After the retrieval, I remember waking up and slurring random words at my husband who couldn’t stop laughing at me. Dr. Silber told me that they were able to get 5 eggs which was great for mini-IVF. He said they should be able to get about 2 or 3 embryos out of that. We talked about transferring two and freezing the ones that were left. We left that day on a high note. Only to wake up to an email on a low note the next day. Dusty informed me that out of the 5 eggs, 3 were good to fertilize and from that 3 only 1 embryo developed. I was devastated thinking that one embryo may not survive and we did all of this work for nothing. I was on pins and needles the next couple of days until that Sunday when we went in for the transfer.
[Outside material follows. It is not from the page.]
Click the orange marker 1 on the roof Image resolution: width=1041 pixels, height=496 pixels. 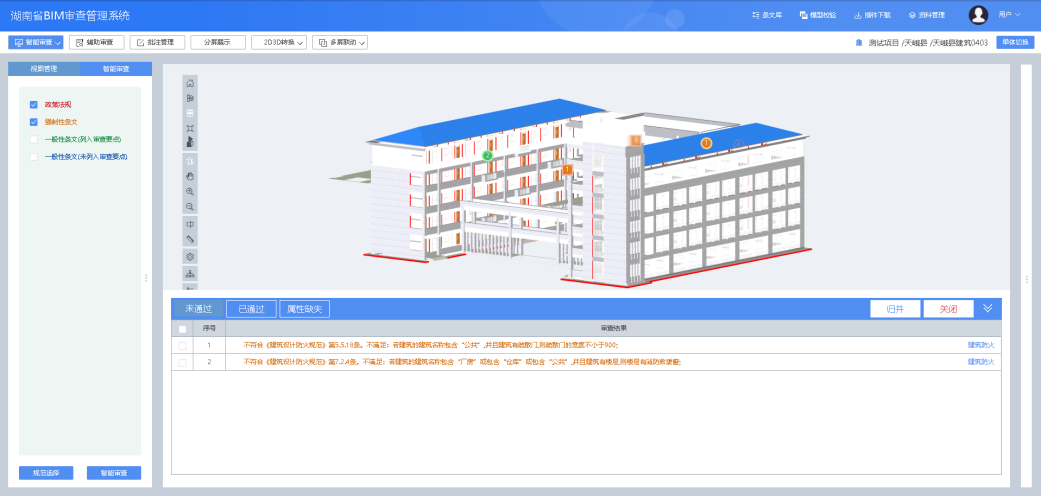coord(706,143)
Throughout this whole process, those two days were the most torturous and stressful thinking that our one little embryo needed to survive until Sunday.
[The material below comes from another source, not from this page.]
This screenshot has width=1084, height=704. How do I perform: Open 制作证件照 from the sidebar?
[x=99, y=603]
I was at such a low point thinking that we only had one embryo. I had to be reminded from several loved ones that we were lucky to at least have ONE. My husband referenced the movie Finding Nemo and when all was said and done, that one little embryo survived despite all of the turmoil and that it only take ONE. So, we fittingly named our little embryo Nemo and it stuck. When we went in for our transfer that Sunday, I was very silent the whole time waiting to go in. Silber came in and handed me a picture of our little Nemo and showed us how it developed really well. He said that I had a 30% chance in getting pregnant and went on to talk about how he would approach the next time we try mini-IVF. So, from here on I really had low expectations and didn’t get my hopes up.
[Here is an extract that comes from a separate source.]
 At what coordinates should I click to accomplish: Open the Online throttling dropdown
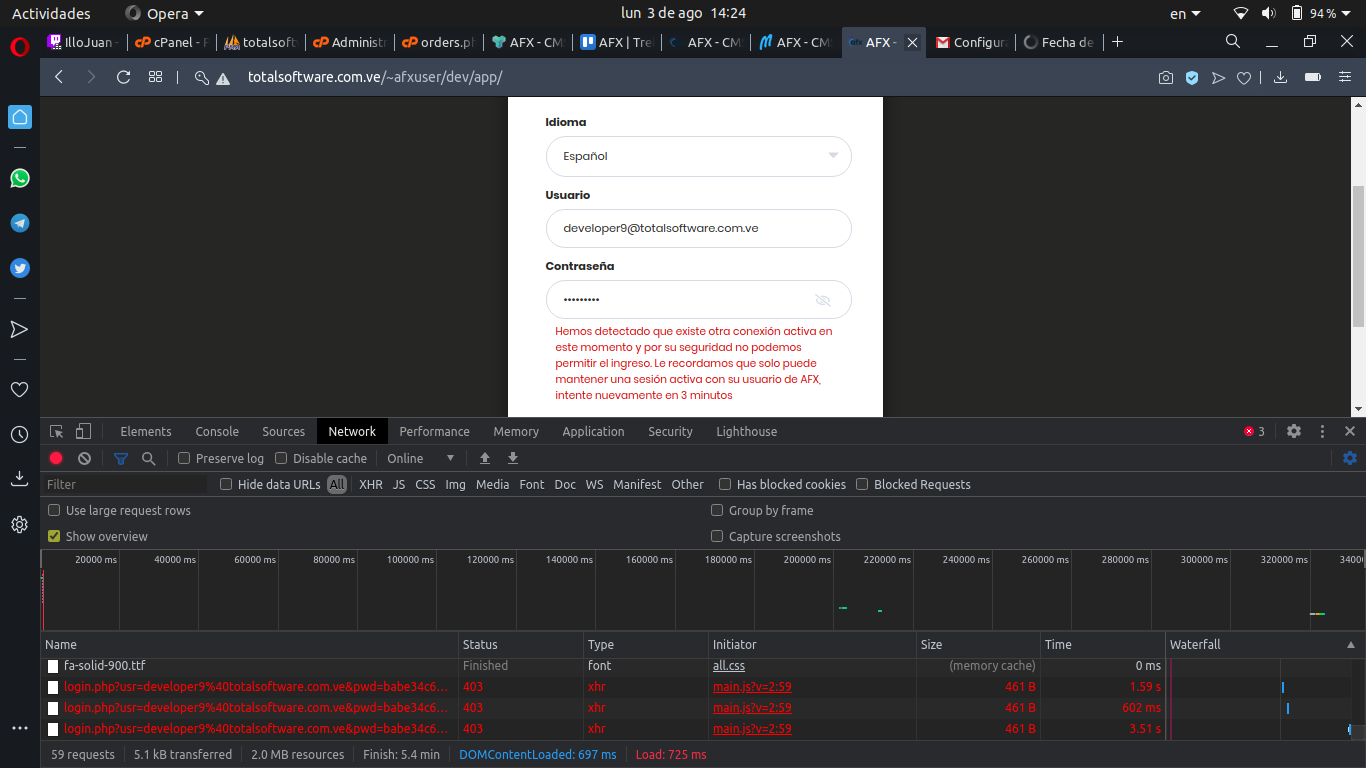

The transfer, just like the retrieval, was very easy. My husband was there by my side and we were able to watch the whole thing on the screen. Dr. Silber was amazing, he talked to me the whole time and helped me relax, which was only about 10 minutes. Dusty emailed me that week and we scheduled my pregnancy test for about a week and half later. Every day that went by I was totally convinced that it didn’t work. I was just waiting for a sign to tell me something. About a week before my test, I woke up in the middle of the night with intense menstrual cramping that lasted about 2 minutes. I chalked it up to my period starting because every month I usually get cramping before my period starts. So, I popped in a tampon and some ibuprofen and went back to bed. I woke up the next day assuming that my period started, but I saw no blood. I just kept thinking nothing of it until my husband suggested the intense cramping could’ve been the implantation. I continued to have dull cramping on and off for the next few days. The sides of my boobs did hurt, but that was normal every month.
The night before my pregnancy test, I was laying in bed flipping through channels and I saw that Finding Nemo was on primetime TV on a random Wednesday night. Talk about a SIGN! At this point, I was still trying my hardest to tell myself to not get my hopes up but, deep down, I knew I was pregnant. I went in for a test the next morning and waited about 3 agonizing hours, almost having a heart attack when my phone finally rang.
Dusty said, “Sorry, you didn’t tell me how you wanted the results, by email or phone, do you want to know the results?” …..Um, yes!!Well, we’re pregnant. I just knew it. I immediately shouted out to my husband,
“I’m pregnant!” And 8 months later….
February 1, 2017, Emilia Mae was born, healthy and amazing. We couldn’t have done it without Silber and his team and especially Dr. DeRosa, who ended up being my new OBGYN who delivered Emilia. Hopefully, when we decide to have another one, we won’t need assistance, but if we do we will definitely go back to the Infertility Center of STL.